• _TRECHO_:
::::::::

Mamãe não canta mais
por Taiani MendesPrece para os mortos que celebra o reencontro com a vida, Réquiem Para Sra. J. acompanha os passos finais de uma senhora entristecida por ter perdido o marido, o emprego e a tranquilidade dentro de casa. Sem razão de existir, ela quer morrer e descobre que abrir mão da existência não é tão simples quanto o imaginado. Iniciativa ela tem, no entanto faltam os materiais, o local apropriado e a segurança de que tudo ficará bem com os familiares.
De Bojan Vuletic, o filme é como a árdua aventura de uma guerreira desolada contra a superburocracia. Ao invés de milhões de desconhecidos, ela pretende salvar a própria alma. Apesar do propósito individualista e até melancólico – estamos falando de suicídio, afinal –, seu inimigo é universal, o que favorece o imediato engajamento do espectador.

::::::::

• _TRABALHO PEDIDO_:
1. Na crítica de Réquiem Para Sra. J., o que a senhora perdeu?
2. Retome a crítica de Réquiem Para Sra. J. a partir do ponto em que o trecho termina.
Os itens vêm de outra fonte e não têm relação com a crítica de Réquiem Para Sra. J.

::::::::

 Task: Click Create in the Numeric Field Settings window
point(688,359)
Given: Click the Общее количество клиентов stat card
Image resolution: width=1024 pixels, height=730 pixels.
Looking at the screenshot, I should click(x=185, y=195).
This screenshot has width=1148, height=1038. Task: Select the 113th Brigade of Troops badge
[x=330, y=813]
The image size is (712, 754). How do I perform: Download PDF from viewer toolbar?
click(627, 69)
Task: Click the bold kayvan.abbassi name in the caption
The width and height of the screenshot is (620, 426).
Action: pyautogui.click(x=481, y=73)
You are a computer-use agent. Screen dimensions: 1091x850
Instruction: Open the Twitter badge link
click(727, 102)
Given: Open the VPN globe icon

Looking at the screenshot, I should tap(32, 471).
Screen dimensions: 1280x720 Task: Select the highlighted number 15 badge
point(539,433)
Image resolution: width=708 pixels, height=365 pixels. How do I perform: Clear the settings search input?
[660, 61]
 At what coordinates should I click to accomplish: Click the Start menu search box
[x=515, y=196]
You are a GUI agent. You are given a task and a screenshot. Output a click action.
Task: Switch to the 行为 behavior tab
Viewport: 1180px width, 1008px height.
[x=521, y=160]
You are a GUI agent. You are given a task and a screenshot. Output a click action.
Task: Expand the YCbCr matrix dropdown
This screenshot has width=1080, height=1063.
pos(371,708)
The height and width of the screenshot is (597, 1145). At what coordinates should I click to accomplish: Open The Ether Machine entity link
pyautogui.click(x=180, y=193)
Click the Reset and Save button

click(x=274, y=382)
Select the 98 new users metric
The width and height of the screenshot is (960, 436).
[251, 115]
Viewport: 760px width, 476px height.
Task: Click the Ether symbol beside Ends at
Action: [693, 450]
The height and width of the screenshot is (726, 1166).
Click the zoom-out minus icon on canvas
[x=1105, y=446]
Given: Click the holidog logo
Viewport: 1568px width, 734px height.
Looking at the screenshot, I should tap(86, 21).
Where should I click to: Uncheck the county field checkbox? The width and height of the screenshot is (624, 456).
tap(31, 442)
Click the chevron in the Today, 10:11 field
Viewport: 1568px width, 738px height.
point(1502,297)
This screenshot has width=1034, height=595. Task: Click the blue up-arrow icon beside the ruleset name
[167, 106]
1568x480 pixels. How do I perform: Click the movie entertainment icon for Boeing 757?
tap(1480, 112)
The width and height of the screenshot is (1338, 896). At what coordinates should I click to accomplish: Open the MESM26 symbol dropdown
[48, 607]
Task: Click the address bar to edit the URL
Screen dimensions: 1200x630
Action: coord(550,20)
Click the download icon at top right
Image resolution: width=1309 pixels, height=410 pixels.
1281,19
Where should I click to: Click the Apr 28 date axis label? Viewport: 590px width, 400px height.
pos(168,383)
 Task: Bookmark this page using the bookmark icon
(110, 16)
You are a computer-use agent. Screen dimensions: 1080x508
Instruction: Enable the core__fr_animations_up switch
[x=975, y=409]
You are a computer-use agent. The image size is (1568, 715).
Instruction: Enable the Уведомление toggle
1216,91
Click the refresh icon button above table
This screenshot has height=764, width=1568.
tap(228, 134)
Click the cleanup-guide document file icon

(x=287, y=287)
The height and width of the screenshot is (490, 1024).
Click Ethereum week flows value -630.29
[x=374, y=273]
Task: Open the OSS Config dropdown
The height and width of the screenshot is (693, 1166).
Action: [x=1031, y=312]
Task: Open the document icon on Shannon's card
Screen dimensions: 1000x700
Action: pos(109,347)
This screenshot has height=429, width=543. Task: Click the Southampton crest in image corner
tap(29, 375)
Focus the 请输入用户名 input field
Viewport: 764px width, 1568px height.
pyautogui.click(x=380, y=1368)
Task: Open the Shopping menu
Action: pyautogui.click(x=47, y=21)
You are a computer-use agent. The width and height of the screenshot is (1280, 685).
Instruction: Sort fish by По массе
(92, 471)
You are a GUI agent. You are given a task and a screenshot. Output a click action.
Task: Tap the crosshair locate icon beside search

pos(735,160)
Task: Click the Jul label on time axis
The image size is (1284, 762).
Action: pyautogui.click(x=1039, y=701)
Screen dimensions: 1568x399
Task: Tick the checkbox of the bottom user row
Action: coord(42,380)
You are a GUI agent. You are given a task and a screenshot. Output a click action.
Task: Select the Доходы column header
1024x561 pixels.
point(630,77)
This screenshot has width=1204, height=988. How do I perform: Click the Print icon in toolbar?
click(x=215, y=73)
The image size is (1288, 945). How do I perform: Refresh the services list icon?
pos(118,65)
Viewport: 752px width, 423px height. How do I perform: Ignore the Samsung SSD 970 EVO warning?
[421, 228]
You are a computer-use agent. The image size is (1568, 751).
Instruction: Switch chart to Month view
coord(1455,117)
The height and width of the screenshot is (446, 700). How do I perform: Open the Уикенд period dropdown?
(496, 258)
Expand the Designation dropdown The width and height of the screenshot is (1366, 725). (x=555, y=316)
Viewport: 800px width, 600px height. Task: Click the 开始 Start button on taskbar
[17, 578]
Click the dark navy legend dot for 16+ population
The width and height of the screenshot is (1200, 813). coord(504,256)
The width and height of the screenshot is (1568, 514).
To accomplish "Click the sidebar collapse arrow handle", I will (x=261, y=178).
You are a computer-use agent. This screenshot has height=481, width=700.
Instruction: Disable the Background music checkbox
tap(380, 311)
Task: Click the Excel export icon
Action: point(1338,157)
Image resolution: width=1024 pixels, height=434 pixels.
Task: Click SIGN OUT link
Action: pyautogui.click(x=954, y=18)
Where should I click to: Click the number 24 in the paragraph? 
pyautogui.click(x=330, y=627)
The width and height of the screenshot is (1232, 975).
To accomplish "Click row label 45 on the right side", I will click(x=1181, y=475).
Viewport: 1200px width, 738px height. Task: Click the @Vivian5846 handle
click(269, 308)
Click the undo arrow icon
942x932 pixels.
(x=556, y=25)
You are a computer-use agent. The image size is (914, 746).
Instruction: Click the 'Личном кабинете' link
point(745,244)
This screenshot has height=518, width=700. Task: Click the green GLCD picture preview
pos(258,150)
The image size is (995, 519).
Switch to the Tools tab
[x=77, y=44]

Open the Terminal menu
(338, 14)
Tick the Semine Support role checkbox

::::::::

• _RESPOSTAS POR TAREFA_:
1. O marido, o emprego e a tranquilidade dentro de casa.

2.
O reconhecimento é o segredo que torna o longa-metragem tão cativante e, ainda que alguém não concorde com sua decisão irreversível, é difícil não compreendê-la após testemunhar a personagem se estrepando cena após cena. Ainda melhor é que o diretor não abre mão do formalismo para comover. Pelo contrário. As composições rígidas, os planos repetidos e sem movimento, os posicionamentos imutáveis, os dias iguais e os espaços angustiantes só potencializam a decisão de J. Outro acerto do cineasta é pontuar o drama com passagens discretamente bem-humoradas (algumas tornadas cômicas por serem em excesso trágicas) e ousar investir igualmente na graça mais escrachada, para todos - apesar do tema incomum -, como as piadas do letrista que propõe “olho no olho eterno” na lápide.
A excelente interpretação de Mirjana Karanovic como a personagem principal no início caracteriza-se por ser enigmática, pois é na interação com os outros que a senhora vai se revelando. A isolada sogra “peso morto”, as filhas histéricas e incompreensíveis, o genro esforçado, os contatos que pouco ajudam... A cada “Estou bem. Por quê?” que ela entrega dissimulada, sem o menor esforço de disfarçar a expressão esgotada, o público dá um passo na direção de seu coração empedernido.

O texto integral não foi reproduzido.